OPINION TEXT STARTS HERE

Appeal from Jasper circuit court. Also from Polk circuit court.

Action in equity. The plaintiff filed her petition in the circuit court of Jasper county, asking, among other things, for a specific attachment against certain property, and also for a general attachment. A writ was issued containing two mandates--one for a specific attachment and one for a general attachment. Afterwards the defendant filed an affidavit that he was about to file a motion to dissolve the specific attachment. He also filed a motion for a change of venue to the district court. The plaintiff objected to any change, and especially to a change to the district court, and filed an affidavit of prejudice of the district judge. The circuit court granted a change, and ordered the cause to be transferred to the circuit court of Polk county. The plaintiff gave notice of an appeal, and filed a supersedeas bond. The proper papers were filed by defendant in the circuit court of Polk county. A copy of the notice of appeal and supersedeas bond were filed in the same court by the plaintiff, and a motion was made by her for a postponement of all proceedings in the cause pending the appeal; which motion was overruled and the plaintiff excepted. The defendant then filed a motion to dissolve both attachments, which motion was sustained except as to a portion of the property held under the general attachment; to which ruling the plaintiff excepted. She appeals from both rulings excepted to.Ryan Bros., for appellants.

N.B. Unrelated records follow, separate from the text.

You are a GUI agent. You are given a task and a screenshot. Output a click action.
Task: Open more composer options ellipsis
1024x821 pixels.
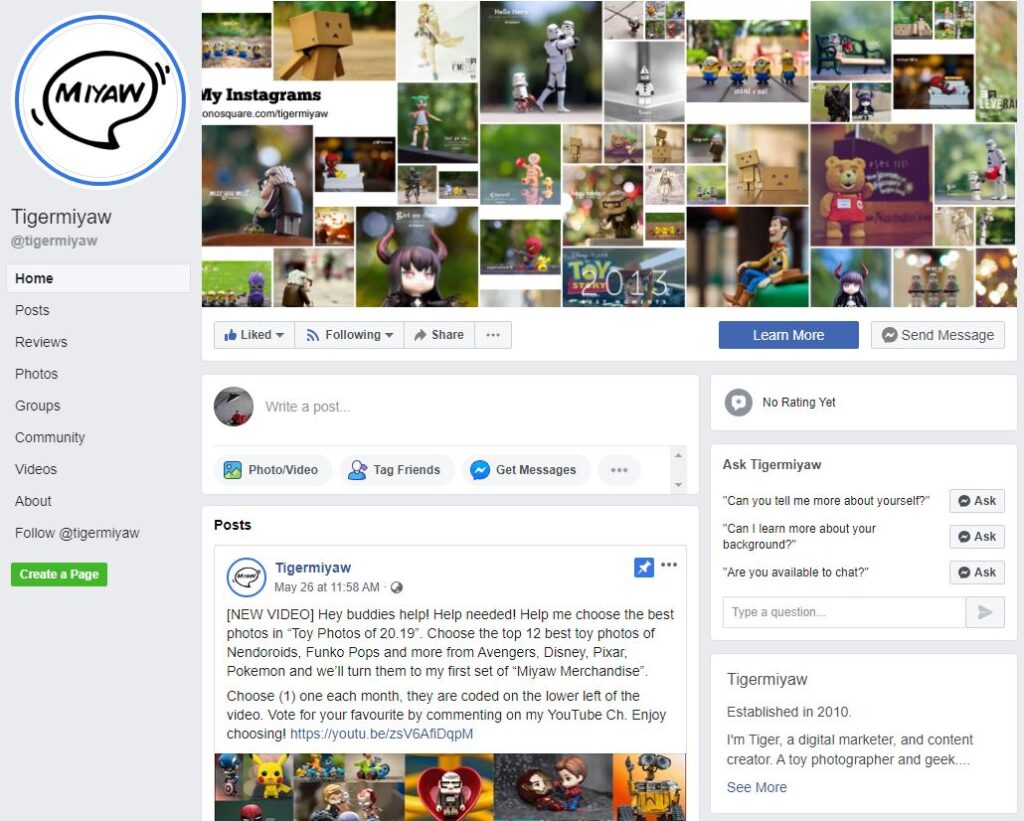618,470
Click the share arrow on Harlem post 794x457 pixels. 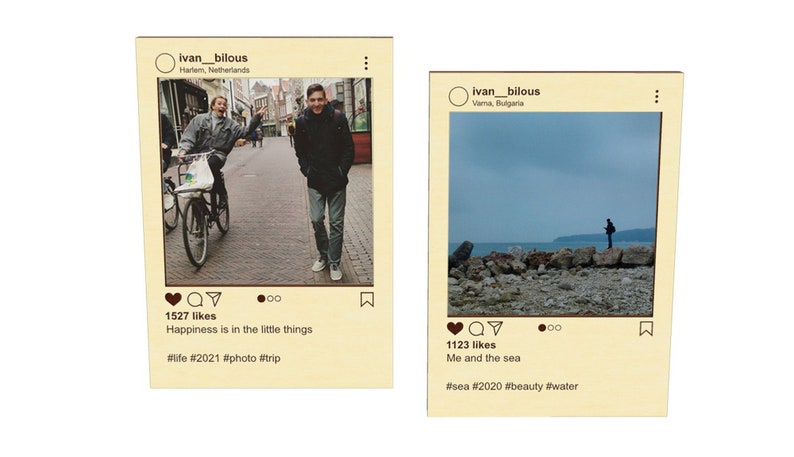214,299
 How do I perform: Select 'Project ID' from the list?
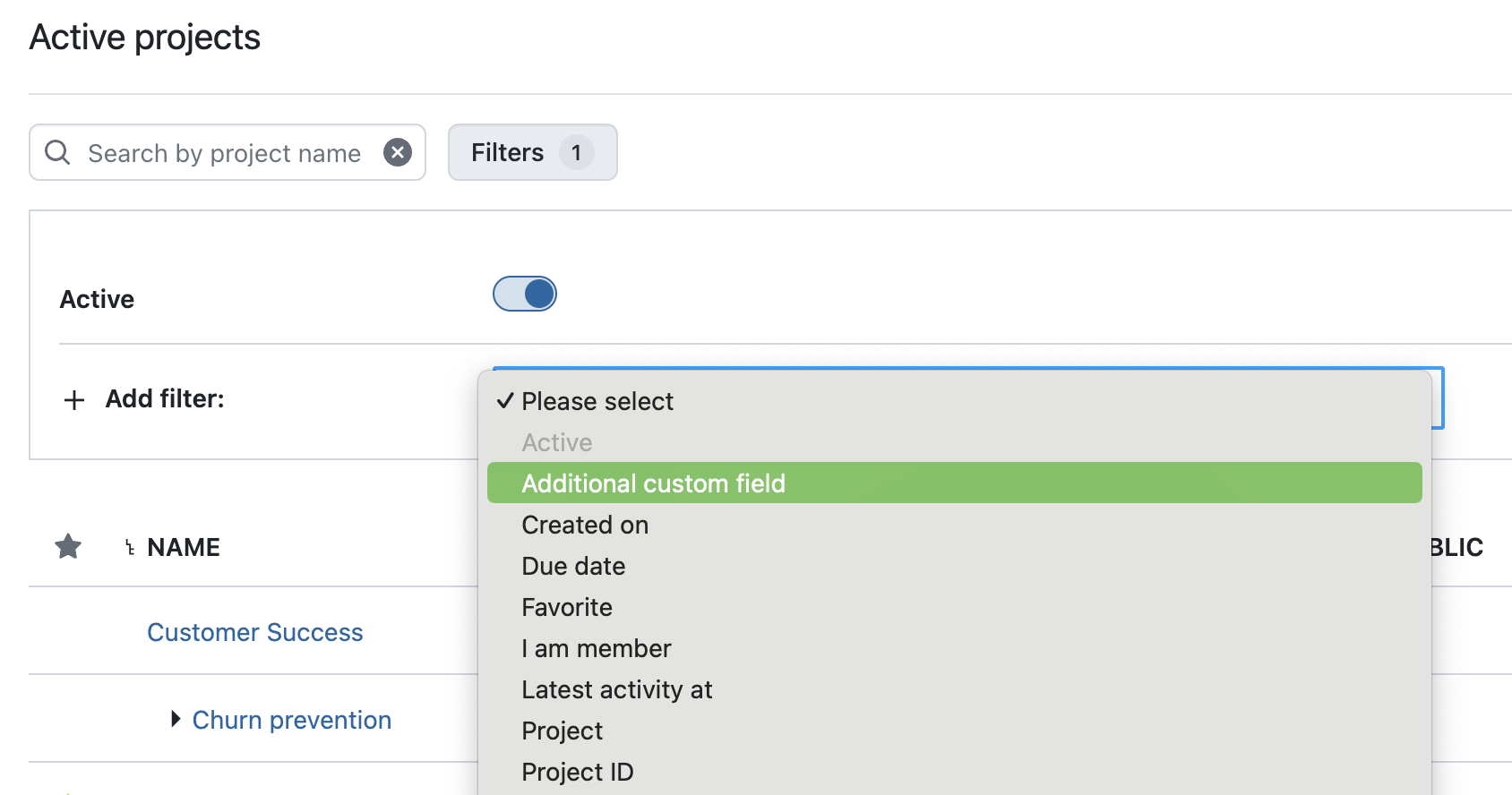click(577, 771)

S. S. Patterson and Nourse & Kauffman, for appellee.

ADAMS, C. J.

1. The first question presented is as to whether the plaintiff had a right to appeal from the order granting a change of venue at the time she attempted to appeal. If she had, then her appeal, a supersedeas bond having been filed, should have had the effect to stay proceedings, and the circuit court of Polk county erred in not sustaining the plaintiff's motion to postpone. An appeal may be taken from “an order made affecting a substantial right in an action, where such order in effect determines the action, and prevents a judgment from which an appeal might be taken.” Code, § 3164, subd. 1. The plaintiff insists that an order granting a change of venue is of the kind above described. But sending an action to another court to be tried does not determine the action, nor does it prevent a judgment from which an appeal may be taken. In our opinion the statute cited does not give plaintiff the right of appeal which she claims. But the plaintiff cites to us subdivision 2 of the same section, in which it is provided that an appeal may be taken from “a final order made in a special proceeding, affecting a special right therein.” It is equally evident, to our mind, that the order granting a change of venue is not the kind described in this provision.

There are some other orders from which an appeal may be taken, but the plaintiff does not claim that the order in question is one of them, and it is sufficient for us to say that we think it is not. It follows, then, that, at the time of the action of the circuit court of Polk county, no appeal had been taken which the court was bound to respect, and that the court did not err in overruling the plaintiff's motion to grant a postponement of proceedings pending the appeal. Now, while it appears to us that the plaintiff had no right of appeal from the order granting the change of venue at the time she attempted to appeal therefrom, yet as a right of appeal has arisen from an order subsequently made, viz., the order dissolving the specific and general attachments, it appears to us that we may properly review any other error which the appellant claims was made in the case. Because the statute does not provide for an appeal from an order granting or refusing a change of venue, it does not follow that the action of the court in granting or refusing such change is not reviewable. The right to such review is expressly recognized in Jones v. C. & N. W. Ry. Co. 36 Iowa, 68; and Furguson v. Davis Co. 51 Iowa, 224.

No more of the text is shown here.